* [Problem statement] Somewhere below are a line with "The width and height of the screenshot is (247, 164)." and a later line with "Task: Click the word". Output exactly those lines and all lines between them.

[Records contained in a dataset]
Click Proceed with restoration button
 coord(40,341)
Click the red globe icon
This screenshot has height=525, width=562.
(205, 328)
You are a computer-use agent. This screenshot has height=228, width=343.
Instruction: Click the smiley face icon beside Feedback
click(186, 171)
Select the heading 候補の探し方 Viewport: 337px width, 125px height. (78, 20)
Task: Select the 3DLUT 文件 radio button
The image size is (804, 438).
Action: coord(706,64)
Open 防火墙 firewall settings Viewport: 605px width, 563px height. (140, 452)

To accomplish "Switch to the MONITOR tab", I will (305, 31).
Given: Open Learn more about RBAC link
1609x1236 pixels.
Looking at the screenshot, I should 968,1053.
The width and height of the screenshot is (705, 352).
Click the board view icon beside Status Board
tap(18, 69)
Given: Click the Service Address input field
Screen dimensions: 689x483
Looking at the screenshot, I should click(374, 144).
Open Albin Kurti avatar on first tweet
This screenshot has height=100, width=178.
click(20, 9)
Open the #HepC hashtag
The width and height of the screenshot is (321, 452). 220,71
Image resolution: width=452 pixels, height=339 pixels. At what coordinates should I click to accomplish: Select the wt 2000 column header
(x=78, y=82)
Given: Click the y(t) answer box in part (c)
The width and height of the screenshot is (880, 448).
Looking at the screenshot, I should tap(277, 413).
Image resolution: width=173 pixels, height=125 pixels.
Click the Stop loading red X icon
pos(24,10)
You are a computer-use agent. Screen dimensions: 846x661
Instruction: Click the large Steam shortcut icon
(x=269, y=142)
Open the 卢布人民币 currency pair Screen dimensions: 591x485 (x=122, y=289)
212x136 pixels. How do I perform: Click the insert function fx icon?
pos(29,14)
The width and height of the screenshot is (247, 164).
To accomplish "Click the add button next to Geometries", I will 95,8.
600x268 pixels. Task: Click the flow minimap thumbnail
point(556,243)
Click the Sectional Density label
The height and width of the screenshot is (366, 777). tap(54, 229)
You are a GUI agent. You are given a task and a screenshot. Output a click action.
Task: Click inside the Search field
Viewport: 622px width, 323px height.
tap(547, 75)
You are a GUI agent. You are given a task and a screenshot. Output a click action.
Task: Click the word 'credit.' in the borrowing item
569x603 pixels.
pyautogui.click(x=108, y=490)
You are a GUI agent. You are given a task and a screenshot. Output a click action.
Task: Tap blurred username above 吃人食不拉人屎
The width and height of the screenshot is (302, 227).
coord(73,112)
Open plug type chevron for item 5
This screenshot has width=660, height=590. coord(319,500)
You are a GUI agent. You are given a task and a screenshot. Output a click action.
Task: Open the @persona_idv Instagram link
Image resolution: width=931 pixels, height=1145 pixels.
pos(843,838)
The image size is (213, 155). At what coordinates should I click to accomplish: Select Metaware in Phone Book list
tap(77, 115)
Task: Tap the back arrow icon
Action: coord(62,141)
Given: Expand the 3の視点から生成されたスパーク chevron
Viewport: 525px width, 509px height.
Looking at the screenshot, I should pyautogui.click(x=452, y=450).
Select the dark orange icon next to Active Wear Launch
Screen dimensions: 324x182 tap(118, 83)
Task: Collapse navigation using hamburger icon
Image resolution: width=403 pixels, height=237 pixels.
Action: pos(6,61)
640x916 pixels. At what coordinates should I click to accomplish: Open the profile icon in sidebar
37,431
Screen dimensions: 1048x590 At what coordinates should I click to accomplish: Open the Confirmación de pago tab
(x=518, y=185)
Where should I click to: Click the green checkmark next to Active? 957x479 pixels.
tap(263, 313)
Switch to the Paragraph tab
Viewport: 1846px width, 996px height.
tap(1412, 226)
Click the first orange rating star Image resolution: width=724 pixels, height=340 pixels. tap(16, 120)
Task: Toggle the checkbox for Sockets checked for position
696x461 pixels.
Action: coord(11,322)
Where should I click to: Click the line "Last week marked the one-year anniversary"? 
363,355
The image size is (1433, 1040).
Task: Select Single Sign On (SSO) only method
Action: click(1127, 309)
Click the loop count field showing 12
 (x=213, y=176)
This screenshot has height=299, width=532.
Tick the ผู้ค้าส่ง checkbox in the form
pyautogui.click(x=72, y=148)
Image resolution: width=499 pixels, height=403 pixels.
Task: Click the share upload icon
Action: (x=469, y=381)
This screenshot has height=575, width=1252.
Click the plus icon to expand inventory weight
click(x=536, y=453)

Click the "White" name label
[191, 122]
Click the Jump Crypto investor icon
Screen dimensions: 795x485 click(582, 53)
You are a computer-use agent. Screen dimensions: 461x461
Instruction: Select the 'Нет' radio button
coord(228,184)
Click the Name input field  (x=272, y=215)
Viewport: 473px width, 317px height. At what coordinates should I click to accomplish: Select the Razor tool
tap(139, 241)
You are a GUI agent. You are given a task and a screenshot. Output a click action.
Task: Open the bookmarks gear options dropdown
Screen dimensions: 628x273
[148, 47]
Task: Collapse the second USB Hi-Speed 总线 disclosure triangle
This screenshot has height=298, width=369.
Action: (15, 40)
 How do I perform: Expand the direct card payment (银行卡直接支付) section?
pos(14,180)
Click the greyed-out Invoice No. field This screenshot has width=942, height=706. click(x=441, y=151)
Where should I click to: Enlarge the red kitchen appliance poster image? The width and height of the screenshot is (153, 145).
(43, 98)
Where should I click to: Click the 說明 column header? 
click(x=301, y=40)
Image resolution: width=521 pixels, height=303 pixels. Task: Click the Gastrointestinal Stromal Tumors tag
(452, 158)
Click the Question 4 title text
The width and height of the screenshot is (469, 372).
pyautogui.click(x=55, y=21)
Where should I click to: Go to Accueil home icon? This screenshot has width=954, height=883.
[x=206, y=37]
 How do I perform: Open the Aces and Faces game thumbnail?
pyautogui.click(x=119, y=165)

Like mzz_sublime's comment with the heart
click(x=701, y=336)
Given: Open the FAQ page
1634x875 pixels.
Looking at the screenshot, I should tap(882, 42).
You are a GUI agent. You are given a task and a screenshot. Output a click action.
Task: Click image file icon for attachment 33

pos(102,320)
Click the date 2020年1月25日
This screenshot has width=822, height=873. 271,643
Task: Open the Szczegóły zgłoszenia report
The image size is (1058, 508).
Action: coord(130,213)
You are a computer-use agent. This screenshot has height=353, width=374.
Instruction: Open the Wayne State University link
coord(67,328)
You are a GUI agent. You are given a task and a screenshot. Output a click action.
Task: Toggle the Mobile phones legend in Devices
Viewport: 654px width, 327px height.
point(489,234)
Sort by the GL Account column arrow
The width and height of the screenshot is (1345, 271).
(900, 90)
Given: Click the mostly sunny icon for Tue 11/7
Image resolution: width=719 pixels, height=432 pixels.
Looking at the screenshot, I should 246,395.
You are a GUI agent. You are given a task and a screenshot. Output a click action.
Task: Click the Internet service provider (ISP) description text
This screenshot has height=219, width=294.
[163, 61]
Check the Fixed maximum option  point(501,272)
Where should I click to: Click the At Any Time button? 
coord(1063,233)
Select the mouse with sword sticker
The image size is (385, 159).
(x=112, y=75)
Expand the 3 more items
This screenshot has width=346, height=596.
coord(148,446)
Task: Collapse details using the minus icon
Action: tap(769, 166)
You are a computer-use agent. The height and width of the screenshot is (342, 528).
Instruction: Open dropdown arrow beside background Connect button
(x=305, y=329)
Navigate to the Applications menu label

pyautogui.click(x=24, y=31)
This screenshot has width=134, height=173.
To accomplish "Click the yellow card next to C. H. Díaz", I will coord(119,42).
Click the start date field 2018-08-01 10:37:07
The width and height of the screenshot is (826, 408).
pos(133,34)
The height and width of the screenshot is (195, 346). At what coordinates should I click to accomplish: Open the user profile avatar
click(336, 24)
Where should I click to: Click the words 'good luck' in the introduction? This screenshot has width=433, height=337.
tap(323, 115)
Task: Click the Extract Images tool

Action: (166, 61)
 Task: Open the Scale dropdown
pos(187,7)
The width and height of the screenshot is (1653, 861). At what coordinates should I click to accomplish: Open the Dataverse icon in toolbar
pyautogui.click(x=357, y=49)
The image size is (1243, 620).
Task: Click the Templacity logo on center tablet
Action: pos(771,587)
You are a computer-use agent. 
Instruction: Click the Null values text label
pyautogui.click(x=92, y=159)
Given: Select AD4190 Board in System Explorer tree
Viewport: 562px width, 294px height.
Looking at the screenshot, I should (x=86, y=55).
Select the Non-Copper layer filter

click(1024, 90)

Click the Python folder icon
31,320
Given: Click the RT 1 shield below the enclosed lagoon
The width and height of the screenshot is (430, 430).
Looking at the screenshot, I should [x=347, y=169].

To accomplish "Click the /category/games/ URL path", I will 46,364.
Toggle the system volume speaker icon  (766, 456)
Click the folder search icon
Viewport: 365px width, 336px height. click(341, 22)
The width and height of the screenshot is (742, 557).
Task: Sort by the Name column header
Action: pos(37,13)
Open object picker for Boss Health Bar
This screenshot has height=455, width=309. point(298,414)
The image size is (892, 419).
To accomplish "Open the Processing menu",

* [Task result]
The width and height of the screenshot is (247, 164).
To accomplish "Click the add button next to Geometries", I will 95,8.
600x268 pixels. Task: Click the flow minimap thumbnail
point(556,243)
Click the Sectional Density label
The height and width of the screenshot is (366, 777). tap(54, 229)
You are a GUI agent. You are given a task and a screenshot. Output a click action.
Task: Click inside the Search field
Viewport: 622px width, 323px height.
tap(547, 75)
You are a GUI agent. You are given a task and a screenshot. Output a click action.
Task: Click the word 'credit.' in the borrowing item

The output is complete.